Page 1 of 1

Why cannot a running job be stopped

Posted: Sat Feb 19, 2005 8:53 pm
by olgc
Hi there,

When a Datastage job call a Unix script to do a DB backup, the backup process hangs up. When the backup process is killed, the job is still running. We try to stop it, but it keeps running. This process keeps trying, but just cannot stop the job. Even we use the Director Clear Resource to Logout its resources, the job is still running, and so its Controller job. At this situation, how can we stop the Datastage job? Recycle the server? That's certainly a bad choice. The OS is AIX 5.1.

Thanks,

Posted: Sat Feb 19, 2005 8:56 pm
by olgc
Even we recycle the Datastage server, the job is still running!

Posted: Sat Feb 19, 2005 10:13 pm
by ray.wurlod
The job probably isn't really running.

What the Director status view shows you is the most recently recorded status of the job, which is read from the job's RT_STATUSnnn table.

If the job was killed without the opportunity to update RT_STATUSnnn you will still be reading a status of "running". That's why, among other reasons, you should not kill DataStage processes on the server with kill -9 (which gives no opportunity to clean up).

Clearing the status file (option in Director, Job menu) will remedy the situation for you. Really, though, you should first check the processes on the server to make sure that the job really isn't running. Given that you've cycled DataStage, this is a certainty in this case!
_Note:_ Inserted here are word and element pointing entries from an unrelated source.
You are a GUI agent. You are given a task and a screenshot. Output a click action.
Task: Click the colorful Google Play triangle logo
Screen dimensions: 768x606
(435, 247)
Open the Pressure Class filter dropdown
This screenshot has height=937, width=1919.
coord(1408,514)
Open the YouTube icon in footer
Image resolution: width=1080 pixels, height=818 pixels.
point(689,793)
Posted: Sun Feb 20, 2005 4:22 am
by roy
Hi,
in some extreme cases your job is waiting for something.
in this case it might not be aware of your stop attempt until a reply from the resource it waits on (i.e. sequence job waiting for a job/s to finish will only notice it was stopped after any of the jobs it run signals a change like stopped/finished and so on)
but as Ray said if you stop/start the ds server/service it is more likely in your case that only the RT_STATUSnnn wa not cleared since no process should be existing.

IHTH,

Posted: Sun Feb 20, 2005 9:48 am
by olgc
Your guys are right, thanks.

I recompile the job and get it the right status.